Thread: UUIDs & Clustered Indexes

UUIDs & Clustered Indexes

From

Luke Gordon

Date:

30 August 2016, 13:59:16

I'm trying to decide on which UUID generator to use for my Postgres database, and I've narrowed it down to gen_random & uuid_generate_v1mc.

There's a fascinating article that discusses performance implications between gen_random_uuid & uuid_generate_v1mc:

https://www.starkandwayne.com/blog/uuid-primary-keys-in-postgresql/

TL;DR, the article suggests:

"Random produces very fragmented inserts that destroy tables. Use uuid_generate_v1mc() [instead].."

However, according to a message on this mailing list, Postgres doesn't have clustered indexes:

"But Postgres doesn't _have_ clustered indexes, so that article doesn't apply at all. The other authors appear to have missed this important point."

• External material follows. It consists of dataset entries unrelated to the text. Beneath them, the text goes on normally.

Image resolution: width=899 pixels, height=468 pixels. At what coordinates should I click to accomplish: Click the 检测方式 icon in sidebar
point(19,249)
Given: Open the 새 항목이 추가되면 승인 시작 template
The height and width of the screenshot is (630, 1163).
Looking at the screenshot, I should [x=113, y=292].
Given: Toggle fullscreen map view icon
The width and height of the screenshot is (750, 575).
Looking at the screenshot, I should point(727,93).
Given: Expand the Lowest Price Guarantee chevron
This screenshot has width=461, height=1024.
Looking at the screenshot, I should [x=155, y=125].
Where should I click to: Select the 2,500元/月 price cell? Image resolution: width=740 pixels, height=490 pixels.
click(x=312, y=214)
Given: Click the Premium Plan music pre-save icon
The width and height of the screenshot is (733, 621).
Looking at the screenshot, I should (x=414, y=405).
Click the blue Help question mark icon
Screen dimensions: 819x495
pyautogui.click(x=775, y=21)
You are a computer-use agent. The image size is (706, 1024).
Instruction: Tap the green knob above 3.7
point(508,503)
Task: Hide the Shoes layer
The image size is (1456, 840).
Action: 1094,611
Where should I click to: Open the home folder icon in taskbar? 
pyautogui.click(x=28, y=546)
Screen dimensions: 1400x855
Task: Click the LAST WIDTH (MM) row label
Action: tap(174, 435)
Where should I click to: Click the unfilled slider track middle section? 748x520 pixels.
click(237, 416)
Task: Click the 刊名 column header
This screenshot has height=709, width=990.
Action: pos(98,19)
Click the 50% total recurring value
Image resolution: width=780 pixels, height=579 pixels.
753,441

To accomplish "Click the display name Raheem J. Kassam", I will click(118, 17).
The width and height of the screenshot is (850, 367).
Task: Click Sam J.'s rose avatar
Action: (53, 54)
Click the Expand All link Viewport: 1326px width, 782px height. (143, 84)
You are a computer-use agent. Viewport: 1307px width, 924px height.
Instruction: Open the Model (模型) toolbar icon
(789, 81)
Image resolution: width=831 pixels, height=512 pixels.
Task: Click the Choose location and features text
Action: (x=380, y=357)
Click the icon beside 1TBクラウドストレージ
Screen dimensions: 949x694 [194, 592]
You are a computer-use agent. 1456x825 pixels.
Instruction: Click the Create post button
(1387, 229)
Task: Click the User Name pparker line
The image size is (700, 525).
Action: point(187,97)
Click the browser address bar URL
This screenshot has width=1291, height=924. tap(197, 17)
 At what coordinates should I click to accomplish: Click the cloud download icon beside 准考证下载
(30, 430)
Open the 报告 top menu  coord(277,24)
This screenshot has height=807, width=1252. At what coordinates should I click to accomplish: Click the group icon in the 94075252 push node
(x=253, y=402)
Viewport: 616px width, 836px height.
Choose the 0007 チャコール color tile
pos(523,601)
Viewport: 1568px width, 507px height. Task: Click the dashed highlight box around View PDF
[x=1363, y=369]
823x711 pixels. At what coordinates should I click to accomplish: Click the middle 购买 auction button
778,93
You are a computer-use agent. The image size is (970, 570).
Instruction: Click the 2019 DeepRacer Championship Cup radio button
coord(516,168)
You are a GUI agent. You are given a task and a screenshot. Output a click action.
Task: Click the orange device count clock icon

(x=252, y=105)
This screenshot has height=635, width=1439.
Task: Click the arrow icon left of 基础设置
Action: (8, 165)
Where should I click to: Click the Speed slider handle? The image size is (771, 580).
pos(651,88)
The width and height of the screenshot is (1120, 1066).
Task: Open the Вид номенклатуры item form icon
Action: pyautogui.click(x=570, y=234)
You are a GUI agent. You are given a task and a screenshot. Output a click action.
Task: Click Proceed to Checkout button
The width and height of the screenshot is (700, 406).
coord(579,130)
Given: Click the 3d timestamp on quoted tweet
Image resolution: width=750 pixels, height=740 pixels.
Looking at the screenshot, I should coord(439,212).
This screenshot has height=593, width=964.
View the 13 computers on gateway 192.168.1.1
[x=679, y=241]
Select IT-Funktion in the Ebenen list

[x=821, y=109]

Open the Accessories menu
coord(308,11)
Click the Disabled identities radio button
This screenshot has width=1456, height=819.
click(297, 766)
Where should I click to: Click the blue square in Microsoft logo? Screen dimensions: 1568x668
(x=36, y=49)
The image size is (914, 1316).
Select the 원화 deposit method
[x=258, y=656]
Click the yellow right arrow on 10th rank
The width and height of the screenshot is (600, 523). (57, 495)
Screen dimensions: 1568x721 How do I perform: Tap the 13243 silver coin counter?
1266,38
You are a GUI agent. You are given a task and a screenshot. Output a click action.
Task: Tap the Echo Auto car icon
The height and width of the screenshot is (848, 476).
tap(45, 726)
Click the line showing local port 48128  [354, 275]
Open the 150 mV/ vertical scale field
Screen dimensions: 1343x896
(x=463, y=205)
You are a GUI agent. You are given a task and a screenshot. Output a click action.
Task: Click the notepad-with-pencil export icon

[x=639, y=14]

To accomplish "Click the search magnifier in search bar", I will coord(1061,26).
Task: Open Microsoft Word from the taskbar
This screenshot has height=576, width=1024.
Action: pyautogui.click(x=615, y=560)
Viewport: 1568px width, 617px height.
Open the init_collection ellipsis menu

https://www.postgresql.org/message-id/56798352.7060902%40uchicago.edu

But, doing a quick check, it appears Postgres does indeed have a mechanism for a clustered index:

https://www.postgresql.org/docs/9.5/static/sql-cluster.html

So, does anyone know which is best? Or are the performance differences so minute they'd only matter in extremely unique circumstances?

Regards,

Luke Gordon

PS I attempted to reply to the above thread, but downloading the "raw" link resulted in a basic auth challenge. If I entered my mailing list credentials, I'd just get rechallenged with basic auth...

Re: UUIDs & Clustered Indexes

From

Tom Lane

Date:

30 August 2016, 14:16:01

Luke Gordon <gordysc@gmail.com> writes:
> However, according to a message on this mailing list, Postgres doesn't have
> clustered indexes:
> "But Postgres doesn't _have_ clustered indexes, so that article doesn't
> apply at all. The other authors appear to have missed this important point."
> https://www.postgresql.org/message-id/56798352.7060902%40uchicago.edu

> But, doing a quick check, it appears Postgres does indeed have a mechanism
> for a clustered index:
> https://www.postgresql.org/docs/9.5/static/sql-cluster.html

CLUSTER just does a one-time sort to put the table into index order.
There is no mechanism that would cause subsequent insertions of new keys
to respect that ordering, so it's pretty much irrelevant to the argument
about whether new UUID keys need to be generated in some ordered fashion.

Do you actually *need* UUID keys, and if so why?  A plain old bigint
column is smaller, cheaper to index, and the natural mechanism for
generating it (ie a sequence) will tend to preserve ordering for free.

            regards, tom lane

Re: UUIDs & Clustered Indexes

From

Melvin Davidson

Date:

30 August 2016, 14:17:29

On Tue, Aug 30, 2016 at 9:59 AM, Luke Gordon <gordysc@gmail.com> wrote:

I'm trying to decide on which UUID generator to use for my Postgres database, and I've narrowed it down to gen_random & uuid_generate_v1mc.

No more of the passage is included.